Thursday, June 10, 2010

Capitalism is Perfect

In an excellent response to Thomas Frank's attack on Capitalism, Wendy Milling states:

Since politics concerns the nature of government, and the essence of government is force, the full politico-economic application of property rights is a system in which government protects an individual's property rights from violation by others, but does not itself violate them. Capitalism is the politico-economic system of private property rights. It connotes a system whereby property rights (and hence, the other rights) are respected objectively and completely.

Capitalism is perfect...

Assaults on capitalism are rooted in a crybaby metaphysics, and they rely on obfuscations, equivocations, and an attitude of militant evasion. One trick is to make inappropriate demands of capitalism, then stomp and pout and denounce capitalism when those demands are not met.

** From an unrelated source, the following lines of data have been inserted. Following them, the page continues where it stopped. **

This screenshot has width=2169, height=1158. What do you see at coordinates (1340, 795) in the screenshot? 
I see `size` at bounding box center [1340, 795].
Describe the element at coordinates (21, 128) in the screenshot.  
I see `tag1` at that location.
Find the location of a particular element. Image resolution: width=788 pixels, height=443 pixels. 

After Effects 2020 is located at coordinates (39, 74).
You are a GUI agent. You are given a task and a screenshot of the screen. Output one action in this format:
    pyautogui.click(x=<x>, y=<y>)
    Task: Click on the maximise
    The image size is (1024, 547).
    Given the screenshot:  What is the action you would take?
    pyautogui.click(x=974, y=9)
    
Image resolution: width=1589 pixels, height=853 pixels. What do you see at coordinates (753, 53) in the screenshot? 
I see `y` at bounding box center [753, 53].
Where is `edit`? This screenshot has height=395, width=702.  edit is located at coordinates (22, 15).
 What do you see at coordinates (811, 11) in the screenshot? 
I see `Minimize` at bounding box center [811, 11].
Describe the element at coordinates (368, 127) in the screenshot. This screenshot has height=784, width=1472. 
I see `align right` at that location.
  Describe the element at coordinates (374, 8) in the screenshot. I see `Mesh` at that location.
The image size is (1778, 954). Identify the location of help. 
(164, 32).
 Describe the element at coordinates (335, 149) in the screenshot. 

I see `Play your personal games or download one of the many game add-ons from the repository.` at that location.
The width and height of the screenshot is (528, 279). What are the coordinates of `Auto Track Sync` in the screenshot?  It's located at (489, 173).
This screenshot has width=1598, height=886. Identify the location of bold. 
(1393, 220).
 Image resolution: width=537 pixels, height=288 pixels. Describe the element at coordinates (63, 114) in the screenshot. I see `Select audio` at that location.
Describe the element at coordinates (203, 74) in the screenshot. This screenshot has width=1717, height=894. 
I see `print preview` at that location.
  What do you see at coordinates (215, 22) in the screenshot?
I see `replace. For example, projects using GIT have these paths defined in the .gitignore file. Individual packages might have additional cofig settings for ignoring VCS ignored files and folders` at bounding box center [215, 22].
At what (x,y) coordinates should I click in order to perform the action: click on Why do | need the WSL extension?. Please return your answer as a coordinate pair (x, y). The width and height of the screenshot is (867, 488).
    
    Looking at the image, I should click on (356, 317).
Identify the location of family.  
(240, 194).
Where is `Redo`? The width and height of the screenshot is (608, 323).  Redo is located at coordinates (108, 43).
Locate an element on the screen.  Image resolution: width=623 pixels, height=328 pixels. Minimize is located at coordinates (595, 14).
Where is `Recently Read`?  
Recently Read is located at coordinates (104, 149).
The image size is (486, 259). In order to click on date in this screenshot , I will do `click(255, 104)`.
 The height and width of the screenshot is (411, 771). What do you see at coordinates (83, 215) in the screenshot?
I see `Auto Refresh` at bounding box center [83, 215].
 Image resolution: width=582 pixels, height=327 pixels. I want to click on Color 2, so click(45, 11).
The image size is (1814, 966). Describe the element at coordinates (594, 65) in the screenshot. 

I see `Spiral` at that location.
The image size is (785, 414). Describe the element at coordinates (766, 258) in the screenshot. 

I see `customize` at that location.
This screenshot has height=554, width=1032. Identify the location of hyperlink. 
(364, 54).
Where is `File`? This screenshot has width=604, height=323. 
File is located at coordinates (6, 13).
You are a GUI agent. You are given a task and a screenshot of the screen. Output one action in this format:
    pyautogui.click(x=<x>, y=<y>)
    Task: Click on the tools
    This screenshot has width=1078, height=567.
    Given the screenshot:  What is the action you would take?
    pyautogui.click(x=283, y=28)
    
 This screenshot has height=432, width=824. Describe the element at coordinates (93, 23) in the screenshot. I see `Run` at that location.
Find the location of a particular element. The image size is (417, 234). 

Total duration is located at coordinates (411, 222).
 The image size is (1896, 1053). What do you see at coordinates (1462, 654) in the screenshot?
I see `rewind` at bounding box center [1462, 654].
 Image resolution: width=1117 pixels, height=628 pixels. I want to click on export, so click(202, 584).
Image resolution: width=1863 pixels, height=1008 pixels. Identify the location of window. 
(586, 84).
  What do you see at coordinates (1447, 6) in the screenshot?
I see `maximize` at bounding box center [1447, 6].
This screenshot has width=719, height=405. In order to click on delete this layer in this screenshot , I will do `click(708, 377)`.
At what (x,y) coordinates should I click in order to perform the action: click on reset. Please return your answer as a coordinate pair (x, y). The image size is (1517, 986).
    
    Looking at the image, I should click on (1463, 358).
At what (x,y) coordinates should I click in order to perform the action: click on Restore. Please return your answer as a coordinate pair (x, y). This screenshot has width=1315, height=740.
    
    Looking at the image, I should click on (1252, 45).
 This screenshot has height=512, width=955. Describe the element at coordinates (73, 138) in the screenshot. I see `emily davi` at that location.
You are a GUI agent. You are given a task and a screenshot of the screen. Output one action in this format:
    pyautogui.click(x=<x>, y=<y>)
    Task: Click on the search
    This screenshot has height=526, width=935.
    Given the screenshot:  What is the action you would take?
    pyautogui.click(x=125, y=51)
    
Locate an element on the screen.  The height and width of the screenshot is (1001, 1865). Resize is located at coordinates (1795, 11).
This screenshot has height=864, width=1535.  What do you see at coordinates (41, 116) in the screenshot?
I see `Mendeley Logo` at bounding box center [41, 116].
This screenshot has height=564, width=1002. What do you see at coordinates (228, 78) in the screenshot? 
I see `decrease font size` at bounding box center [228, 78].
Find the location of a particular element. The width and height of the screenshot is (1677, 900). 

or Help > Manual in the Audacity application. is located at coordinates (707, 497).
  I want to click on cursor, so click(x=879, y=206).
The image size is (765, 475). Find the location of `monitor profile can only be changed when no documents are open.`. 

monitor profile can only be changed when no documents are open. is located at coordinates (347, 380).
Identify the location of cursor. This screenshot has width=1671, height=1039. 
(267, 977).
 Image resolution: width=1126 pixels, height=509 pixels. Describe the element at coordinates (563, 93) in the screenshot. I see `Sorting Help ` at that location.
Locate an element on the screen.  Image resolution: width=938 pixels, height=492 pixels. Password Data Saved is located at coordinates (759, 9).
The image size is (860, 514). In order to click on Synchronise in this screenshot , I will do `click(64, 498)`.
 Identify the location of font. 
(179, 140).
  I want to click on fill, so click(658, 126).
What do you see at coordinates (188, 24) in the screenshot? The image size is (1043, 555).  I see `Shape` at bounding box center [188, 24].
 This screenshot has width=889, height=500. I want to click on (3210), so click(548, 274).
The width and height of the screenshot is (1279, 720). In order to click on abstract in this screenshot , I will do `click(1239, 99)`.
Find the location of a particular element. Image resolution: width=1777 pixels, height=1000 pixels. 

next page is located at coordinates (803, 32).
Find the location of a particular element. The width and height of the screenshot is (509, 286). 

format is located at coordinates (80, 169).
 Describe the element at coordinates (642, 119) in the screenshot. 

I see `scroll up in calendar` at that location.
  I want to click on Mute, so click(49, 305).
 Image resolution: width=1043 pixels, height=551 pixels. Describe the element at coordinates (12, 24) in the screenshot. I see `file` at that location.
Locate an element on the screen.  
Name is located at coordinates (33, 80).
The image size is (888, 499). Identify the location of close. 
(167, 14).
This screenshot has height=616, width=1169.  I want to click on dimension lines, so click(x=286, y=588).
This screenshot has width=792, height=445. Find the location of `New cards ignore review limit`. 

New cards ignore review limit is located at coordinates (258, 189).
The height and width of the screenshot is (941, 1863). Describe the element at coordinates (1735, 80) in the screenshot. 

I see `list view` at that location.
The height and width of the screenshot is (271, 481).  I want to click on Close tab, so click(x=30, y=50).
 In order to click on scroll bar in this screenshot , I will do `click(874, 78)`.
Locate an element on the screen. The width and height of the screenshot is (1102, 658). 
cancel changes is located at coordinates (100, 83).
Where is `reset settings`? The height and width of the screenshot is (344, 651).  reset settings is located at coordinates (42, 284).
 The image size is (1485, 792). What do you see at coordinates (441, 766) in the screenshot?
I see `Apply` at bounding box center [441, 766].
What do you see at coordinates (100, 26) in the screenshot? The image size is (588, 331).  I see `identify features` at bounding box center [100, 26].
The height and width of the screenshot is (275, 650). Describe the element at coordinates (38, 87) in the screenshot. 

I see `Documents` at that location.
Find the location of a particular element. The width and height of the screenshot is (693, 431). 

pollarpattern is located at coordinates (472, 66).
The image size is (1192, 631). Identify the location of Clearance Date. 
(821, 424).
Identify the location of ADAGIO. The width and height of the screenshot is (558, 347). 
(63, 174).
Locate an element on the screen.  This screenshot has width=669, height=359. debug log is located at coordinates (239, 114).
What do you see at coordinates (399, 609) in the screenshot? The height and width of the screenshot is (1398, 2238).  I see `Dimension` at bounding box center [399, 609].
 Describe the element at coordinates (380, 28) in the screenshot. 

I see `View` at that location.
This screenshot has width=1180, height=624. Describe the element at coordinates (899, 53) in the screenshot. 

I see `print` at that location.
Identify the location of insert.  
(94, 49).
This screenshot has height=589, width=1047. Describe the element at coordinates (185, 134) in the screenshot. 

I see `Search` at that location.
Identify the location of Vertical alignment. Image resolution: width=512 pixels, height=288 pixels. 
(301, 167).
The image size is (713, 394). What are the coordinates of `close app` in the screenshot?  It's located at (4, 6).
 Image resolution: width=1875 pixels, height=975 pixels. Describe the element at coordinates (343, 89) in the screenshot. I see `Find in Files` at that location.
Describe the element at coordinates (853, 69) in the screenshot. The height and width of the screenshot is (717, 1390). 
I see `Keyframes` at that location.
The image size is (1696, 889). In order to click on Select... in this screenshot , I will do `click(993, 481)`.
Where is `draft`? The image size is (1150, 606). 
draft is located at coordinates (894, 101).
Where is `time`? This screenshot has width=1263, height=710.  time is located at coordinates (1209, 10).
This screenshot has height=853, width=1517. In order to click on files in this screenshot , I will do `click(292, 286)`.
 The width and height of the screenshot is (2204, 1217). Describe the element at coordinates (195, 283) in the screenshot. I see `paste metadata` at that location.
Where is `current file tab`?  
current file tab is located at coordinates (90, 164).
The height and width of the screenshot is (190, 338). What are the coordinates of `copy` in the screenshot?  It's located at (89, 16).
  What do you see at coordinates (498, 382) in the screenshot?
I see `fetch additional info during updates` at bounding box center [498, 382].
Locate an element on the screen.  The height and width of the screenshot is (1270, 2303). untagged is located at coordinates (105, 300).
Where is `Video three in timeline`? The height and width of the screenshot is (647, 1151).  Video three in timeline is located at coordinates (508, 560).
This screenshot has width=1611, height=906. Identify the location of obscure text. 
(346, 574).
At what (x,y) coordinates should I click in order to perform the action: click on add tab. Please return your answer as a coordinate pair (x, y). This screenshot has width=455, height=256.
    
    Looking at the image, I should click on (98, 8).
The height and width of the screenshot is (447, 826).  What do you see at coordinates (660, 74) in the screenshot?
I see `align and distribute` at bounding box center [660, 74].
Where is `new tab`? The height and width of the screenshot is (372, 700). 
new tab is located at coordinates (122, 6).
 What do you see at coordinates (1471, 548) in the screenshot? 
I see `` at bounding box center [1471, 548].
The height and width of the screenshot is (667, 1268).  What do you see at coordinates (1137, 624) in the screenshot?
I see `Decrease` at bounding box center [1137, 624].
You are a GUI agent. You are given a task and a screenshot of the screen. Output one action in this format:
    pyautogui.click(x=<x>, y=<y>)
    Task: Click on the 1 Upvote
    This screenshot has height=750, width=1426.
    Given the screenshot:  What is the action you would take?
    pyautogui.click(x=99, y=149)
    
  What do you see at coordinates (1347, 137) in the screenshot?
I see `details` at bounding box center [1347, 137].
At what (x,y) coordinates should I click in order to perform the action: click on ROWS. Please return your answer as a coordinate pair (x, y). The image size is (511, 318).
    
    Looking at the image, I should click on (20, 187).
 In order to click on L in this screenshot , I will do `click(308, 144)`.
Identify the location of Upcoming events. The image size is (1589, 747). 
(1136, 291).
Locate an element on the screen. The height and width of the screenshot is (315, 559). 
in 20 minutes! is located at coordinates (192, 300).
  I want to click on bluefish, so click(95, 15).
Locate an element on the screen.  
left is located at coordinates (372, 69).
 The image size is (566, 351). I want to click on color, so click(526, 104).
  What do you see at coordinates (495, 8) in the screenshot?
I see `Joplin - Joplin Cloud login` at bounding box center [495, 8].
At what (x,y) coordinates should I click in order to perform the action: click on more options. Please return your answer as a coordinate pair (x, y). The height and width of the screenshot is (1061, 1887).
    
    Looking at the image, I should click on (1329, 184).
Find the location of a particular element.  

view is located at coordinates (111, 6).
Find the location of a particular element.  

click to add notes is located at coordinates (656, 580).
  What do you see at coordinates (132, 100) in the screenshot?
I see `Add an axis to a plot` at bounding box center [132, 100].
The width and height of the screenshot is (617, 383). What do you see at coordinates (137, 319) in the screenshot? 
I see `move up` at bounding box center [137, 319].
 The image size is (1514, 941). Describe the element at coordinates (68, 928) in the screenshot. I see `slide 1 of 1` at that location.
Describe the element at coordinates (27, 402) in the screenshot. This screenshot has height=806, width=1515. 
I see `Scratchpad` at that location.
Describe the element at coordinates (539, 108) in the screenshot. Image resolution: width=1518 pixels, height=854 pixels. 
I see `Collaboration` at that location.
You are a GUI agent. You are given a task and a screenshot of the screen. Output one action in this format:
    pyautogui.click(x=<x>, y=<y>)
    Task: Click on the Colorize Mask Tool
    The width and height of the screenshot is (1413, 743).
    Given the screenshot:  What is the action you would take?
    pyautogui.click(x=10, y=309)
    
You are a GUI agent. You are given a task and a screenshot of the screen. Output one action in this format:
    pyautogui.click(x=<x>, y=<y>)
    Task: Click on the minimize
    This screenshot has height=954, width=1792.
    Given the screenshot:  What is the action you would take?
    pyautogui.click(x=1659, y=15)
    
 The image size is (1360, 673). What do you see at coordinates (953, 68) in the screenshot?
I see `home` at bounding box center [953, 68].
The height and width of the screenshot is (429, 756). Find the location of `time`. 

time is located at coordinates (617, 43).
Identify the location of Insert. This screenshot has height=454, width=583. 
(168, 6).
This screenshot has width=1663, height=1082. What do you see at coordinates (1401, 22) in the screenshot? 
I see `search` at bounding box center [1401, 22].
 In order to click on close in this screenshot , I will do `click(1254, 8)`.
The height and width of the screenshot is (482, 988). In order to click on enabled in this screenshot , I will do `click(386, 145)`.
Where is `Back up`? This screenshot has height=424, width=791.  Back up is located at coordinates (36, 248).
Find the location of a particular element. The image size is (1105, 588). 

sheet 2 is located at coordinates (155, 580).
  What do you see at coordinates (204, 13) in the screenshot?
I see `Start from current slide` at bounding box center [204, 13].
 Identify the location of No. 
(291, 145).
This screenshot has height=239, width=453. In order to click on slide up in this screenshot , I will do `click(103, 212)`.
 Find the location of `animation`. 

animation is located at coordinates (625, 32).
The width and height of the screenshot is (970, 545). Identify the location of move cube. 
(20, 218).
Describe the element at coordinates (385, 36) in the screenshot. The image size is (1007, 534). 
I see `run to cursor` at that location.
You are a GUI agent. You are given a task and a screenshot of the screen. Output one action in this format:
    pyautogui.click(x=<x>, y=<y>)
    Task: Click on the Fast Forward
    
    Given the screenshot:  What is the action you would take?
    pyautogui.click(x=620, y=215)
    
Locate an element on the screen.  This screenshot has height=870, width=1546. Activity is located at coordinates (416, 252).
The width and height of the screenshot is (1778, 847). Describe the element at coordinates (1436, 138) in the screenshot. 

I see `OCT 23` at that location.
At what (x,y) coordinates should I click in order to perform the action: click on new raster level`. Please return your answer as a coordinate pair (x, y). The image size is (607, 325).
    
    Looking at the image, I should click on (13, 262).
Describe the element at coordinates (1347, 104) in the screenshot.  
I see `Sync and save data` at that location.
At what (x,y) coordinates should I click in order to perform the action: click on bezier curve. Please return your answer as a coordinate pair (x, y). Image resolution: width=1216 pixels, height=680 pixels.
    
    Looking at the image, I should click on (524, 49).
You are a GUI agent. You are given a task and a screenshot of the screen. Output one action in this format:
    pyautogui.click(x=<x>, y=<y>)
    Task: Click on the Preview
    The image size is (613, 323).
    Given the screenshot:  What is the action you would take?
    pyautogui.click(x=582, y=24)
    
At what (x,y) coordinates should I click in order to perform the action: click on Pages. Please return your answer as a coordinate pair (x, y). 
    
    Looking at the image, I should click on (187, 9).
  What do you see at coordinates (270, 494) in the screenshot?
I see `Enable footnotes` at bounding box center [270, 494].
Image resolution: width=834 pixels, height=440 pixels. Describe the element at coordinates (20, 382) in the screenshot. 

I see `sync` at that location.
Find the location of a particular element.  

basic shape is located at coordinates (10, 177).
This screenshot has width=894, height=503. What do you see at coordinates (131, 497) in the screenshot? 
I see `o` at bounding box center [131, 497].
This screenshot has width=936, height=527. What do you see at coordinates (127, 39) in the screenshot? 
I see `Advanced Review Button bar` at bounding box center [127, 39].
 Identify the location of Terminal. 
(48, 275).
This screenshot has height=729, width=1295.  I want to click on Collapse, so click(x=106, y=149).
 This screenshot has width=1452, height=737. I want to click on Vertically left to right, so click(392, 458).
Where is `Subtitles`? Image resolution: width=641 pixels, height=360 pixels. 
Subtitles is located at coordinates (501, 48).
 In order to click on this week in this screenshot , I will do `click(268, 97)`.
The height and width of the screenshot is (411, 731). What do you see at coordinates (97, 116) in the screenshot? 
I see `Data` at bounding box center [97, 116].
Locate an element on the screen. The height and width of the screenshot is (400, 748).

One of the irrational demands made on capitalism is to provide infinite abundance, usually in some particular object of the demander's whim. The world has finite resources, and man has limited time and is not omniscient. There cannot be an infinite abundance of anything. This is not a flaw in any proposed politico-economic system (especially capitalism, which provides the greatest abundance of all of them), and in fact has nothing to do with systems qua system at all. It is a feature of reality.

A corollary demand is the erasure of all poverty, suffering, and, by logical extension, inequality among man. Appealing to an irrational sense of guilt, this trick ascribes to political systems an implicit, incompatible mission: Make it so that absolutely everyone is healthy, educated, happy, and has all the resources he wants (or some do-gooder wants for him). It then pronounces capitalism as flawed when such conditions do not materialize. Some degree of economic malady exists and will continue to exist under any system, including capitalism. It is not the responsibility of capitalism to eliminate, and it is not a feature of capitalism, but of a special facet of reality: Man's free will

Read the rest here.

1 comment:

Anonymous said...

OK, Milling: "crybaby metaphysics, and they rely on obfuscations, equivocations, and an attitude of militant evasion." Let's consider the militant suporters of 'capitalism.' How about you defend those who subscribe to the individual rights, responsiblity and accountability but who own stocks in corporations and fail to advocate the aboition of the corporate form of business. Please pay close attention to and address the fact that corporations were created for the purpose of shielding investors from individual responsiblity and accountability. Once you have finished with this, please offer a detailed plan for implementing a fully voluntary support of government and explicitly address the problem of those who don't donate but choose to benefit free of charge.

I won't hold my breath. I don't think you or anyone in your 'philosophical' group has an answer. Philosophical gets the ' ' because it is to Ayn Rand's fictional works as "the force" is to star wars...marketing. If you have a rationale that can obviate my argumnents under the 'my neighbor's wealth is not mine' blog, I'm all ears.

Anonymous1

P.S. So far you guys are batting a thousand on not addressing my questions. Likewise, you are batting a thousand on repeating the things you have been told. It's very intellectual, advanced, and rational an logical and oh so superior of you of you all. Try stooping to my level and actually responding to my questions and challenges instead of ignoring them and bloviating on? Sorry I have to call you out on your evasiveness, but I really want to hear your ideas as opposed to your whining.

PPS feel free to go back through my posts to find the questions I have asked about how you intend to implement your utopia and make it practical, and answer them.